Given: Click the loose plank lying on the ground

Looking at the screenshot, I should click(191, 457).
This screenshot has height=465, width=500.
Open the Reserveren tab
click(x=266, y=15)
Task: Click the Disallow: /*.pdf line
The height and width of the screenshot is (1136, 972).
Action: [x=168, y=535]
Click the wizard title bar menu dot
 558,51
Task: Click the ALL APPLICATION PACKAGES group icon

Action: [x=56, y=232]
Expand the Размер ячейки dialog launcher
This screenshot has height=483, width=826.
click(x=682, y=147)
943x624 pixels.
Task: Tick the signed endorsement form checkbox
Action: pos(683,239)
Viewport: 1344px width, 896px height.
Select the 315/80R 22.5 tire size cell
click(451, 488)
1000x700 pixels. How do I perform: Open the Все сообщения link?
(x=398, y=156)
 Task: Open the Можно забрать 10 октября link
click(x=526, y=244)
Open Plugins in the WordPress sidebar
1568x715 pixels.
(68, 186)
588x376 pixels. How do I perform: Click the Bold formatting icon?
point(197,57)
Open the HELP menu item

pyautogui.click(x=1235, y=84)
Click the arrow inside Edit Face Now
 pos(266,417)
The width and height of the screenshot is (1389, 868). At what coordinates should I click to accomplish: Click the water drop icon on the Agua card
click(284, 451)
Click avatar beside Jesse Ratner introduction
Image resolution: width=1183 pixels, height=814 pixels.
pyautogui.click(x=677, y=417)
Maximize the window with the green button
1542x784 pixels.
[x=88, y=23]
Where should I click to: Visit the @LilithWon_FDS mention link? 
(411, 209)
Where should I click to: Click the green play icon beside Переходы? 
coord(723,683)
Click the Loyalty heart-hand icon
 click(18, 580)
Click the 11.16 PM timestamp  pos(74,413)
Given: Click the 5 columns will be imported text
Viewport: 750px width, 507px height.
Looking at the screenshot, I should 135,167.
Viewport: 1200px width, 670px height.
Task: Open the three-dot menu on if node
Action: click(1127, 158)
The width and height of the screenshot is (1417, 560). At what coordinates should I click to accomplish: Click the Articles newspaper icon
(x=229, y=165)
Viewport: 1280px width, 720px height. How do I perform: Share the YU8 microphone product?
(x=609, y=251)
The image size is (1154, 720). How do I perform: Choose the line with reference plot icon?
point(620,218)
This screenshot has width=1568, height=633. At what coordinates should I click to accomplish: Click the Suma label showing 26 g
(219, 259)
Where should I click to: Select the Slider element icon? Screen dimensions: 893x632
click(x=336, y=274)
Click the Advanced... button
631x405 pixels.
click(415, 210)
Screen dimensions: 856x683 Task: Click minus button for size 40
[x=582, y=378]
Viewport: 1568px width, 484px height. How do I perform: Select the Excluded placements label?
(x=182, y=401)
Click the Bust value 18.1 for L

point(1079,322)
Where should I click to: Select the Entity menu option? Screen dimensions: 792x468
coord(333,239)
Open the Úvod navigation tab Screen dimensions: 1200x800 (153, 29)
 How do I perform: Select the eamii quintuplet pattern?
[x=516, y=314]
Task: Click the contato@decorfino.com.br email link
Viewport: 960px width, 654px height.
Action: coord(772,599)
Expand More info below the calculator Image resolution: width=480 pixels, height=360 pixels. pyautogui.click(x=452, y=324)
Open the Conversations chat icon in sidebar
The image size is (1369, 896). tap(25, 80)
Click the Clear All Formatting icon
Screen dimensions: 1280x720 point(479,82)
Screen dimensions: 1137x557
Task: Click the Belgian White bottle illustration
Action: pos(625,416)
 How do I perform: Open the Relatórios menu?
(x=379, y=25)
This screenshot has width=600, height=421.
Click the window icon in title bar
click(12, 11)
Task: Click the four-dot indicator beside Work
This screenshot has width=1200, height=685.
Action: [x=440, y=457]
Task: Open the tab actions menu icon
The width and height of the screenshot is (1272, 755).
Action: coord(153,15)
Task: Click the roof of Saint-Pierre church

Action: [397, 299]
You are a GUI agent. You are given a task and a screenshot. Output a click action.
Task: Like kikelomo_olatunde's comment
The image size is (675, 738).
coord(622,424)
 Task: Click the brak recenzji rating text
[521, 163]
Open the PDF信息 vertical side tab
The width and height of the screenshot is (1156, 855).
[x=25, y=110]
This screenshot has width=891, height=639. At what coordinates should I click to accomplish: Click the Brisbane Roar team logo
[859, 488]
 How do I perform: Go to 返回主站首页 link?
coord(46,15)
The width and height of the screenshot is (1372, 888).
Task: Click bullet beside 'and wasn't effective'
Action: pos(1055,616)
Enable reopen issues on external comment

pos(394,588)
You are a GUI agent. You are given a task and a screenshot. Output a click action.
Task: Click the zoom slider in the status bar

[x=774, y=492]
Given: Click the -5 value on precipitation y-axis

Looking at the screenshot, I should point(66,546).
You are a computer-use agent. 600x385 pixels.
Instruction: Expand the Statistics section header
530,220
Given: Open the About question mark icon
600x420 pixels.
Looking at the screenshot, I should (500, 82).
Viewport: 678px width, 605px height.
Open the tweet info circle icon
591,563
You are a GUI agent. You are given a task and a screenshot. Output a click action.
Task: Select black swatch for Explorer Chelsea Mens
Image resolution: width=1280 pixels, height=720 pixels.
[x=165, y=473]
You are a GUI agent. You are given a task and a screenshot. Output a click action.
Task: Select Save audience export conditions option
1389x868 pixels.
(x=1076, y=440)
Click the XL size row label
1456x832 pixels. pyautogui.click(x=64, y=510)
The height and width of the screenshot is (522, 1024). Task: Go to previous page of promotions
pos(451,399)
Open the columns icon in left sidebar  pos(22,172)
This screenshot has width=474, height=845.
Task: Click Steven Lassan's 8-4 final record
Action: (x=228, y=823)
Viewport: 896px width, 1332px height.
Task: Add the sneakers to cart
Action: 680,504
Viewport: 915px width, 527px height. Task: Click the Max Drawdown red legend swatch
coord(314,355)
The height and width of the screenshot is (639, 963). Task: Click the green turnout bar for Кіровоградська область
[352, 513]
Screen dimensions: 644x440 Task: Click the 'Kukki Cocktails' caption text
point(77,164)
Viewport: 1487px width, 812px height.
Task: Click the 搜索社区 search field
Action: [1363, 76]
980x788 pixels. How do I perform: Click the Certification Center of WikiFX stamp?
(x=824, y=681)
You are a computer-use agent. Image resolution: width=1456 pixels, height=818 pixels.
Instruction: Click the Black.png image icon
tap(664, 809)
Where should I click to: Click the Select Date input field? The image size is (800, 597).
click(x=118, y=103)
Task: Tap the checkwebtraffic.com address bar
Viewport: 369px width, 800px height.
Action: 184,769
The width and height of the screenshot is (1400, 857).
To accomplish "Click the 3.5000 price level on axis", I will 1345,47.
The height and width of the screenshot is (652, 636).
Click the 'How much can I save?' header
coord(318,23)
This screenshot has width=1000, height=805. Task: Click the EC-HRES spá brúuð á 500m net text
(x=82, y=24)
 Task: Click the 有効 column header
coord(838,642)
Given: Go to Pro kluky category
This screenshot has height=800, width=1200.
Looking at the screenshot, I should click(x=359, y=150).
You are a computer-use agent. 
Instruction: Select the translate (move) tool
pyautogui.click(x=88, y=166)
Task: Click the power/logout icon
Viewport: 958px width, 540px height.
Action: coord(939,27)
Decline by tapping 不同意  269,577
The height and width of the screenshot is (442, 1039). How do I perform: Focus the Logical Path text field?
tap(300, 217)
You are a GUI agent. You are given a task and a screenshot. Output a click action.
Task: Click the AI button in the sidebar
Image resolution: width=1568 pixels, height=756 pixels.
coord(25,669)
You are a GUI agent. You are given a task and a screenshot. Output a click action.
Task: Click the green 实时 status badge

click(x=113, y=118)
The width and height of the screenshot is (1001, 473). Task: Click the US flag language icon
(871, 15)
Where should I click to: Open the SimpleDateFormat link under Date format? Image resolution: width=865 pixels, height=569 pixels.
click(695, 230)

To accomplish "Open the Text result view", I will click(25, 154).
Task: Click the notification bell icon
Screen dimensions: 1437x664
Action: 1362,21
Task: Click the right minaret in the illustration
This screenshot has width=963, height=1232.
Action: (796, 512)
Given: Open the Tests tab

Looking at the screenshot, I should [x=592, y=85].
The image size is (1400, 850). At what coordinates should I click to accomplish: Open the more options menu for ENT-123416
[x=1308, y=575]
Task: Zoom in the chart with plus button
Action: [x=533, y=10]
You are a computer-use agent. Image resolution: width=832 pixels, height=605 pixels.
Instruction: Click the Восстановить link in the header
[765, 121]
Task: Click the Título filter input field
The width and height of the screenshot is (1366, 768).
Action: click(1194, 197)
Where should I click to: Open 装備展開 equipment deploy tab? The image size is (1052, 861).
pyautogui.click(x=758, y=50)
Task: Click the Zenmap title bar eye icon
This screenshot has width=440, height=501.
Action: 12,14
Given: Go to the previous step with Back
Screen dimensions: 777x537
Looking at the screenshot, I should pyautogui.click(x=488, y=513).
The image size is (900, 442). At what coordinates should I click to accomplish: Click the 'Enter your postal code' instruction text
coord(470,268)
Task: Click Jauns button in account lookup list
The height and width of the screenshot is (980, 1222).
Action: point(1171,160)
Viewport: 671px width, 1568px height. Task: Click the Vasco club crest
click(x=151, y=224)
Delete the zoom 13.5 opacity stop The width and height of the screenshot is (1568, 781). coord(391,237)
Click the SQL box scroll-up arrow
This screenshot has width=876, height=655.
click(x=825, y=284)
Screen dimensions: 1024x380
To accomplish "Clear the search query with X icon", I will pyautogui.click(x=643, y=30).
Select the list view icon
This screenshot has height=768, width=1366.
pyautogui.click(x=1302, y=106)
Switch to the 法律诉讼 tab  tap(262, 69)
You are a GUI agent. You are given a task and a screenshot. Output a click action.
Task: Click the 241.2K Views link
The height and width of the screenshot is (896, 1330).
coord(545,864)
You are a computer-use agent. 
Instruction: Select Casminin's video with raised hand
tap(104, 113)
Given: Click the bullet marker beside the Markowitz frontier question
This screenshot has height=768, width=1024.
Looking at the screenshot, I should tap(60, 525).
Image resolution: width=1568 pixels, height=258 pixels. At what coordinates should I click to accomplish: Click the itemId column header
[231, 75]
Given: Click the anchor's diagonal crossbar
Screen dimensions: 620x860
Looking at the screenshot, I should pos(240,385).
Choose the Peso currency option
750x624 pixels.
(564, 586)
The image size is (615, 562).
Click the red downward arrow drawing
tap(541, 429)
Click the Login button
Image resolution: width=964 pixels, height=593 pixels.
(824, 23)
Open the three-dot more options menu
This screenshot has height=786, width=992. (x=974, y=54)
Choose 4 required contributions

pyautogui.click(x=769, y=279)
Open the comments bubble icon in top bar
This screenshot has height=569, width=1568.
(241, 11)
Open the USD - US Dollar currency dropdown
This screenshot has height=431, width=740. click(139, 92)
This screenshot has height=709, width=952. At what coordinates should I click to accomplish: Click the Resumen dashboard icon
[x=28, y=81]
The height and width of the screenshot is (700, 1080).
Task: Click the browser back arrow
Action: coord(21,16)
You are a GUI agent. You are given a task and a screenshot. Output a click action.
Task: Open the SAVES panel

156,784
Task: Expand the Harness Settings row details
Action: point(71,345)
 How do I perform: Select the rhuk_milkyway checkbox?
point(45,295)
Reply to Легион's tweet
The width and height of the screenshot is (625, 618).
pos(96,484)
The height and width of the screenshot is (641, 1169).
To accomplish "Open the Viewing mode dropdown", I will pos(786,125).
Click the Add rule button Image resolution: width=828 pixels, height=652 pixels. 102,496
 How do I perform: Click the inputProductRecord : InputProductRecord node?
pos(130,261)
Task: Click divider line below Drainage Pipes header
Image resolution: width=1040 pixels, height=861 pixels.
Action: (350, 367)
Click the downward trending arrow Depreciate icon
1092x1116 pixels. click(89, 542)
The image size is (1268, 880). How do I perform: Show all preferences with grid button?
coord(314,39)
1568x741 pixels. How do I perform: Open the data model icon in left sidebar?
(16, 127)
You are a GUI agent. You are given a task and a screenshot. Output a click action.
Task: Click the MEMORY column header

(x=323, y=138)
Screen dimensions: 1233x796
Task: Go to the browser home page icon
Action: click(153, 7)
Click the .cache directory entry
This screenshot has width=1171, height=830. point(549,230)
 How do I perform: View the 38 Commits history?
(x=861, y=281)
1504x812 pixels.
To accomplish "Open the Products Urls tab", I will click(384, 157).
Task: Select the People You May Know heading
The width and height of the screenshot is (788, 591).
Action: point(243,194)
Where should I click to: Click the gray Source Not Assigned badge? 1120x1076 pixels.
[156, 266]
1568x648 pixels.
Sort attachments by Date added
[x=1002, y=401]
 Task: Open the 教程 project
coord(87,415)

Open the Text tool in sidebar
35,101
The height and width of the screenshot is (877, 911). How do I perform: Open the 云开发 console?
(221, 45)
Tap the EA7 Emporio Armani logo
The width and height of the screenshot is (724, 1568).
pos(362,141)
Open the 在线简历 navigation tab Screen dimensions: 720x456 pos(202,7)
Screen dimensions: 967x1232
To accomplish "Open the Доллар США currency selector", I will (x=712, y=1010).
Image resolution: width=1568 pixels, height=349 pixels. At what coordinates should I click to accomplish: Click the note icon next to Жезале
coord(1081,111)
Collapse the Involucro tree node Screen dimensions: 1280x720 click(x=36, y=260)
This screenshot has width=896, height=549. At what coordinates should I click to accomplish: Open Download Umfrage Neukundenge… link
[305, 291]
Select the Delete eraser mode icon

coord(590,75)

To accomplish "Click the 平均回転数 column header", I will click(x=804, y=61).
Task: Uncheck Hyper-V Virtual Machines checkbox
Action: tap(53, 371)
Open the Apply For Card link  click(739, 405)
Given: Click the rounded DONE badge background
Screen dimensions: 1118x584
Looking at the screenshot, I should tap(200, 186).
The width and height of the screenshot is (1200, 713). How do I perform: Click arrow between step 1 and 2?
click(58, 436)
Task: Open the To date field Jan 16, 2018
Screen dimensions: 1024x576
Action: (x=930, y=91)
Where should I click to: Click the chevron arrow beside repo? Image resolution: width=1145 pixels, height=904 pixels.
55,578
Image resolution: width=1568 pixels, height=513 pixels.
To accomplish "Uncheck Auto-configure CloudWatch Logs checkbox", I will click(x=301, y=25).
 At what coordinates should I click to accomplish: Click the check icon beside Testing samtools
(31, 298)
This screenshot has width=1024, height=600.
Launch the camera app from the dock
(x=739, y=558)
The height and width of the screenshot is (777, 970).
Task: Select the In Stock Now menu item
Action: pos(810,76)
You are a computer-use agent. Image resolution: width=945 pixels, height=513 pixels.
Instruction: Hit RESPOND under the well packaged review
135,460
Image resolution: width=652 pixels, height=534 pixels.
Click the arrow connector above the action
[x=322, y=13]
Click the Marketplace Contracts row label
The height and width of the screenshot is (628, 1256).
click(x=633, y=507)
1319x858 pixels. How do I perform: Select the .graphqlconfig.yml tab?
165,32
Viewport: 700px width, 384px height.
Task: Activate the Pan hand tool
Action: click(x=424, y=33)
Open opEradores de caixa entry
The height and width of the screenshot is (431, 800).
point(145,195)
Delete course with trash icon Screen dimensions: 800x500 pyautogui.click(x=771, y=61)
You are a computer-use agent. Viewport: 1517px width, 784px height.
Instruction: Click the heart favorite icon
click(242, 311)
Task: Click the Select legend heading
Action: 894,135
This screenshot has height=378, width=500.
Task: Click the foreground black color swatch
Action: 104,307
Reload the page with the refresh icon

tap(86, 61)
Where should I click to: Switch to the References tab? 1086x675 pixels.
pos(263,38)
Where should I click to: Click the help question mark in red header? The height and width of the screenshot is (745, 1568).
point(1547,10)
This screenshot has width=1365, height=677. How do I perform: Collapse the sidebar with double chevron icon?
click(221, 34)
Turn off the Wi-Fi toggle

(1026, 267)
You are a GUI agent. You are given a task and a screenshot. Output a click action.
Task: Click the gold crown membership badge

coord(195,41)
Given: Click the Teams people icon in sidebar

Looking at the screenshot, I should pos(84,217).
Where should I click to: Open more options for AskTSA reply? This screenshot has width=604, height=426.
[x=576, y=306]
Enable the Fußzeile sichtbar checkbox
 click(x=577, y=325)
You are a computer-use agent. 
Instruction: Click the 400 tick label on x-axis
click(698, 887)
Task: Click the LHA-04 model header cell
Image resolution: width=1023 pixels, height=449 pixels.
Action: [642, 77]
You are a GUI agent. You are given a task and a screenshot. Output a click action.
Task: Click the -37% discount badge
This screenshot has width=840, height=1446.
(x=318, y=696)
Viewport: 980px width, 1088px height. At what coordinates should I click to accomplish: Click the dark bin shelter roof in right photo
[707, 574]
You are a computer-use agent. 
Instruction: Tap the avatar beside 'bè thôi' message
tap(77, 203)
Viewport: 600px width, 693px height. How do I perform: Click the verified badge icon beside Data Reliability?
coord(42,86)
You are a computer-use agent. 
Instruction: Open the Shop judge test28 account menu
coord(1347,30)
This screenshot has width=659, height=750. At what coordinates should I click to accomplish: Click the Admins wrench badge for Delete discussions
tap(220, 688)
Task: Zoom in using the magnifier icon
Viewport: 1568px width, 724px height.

+-------+

*ABOUT THIS TASK*: Set apart and copy each line of the records that holds the word "below".

*PROBLEM SOLUTION*:
Expand More info below the calculator Image resolution: width=480 pixels, height=360 pixels. pyautogui.click(x=452, y=324)
Task: Click divider line below Drainage Pipes header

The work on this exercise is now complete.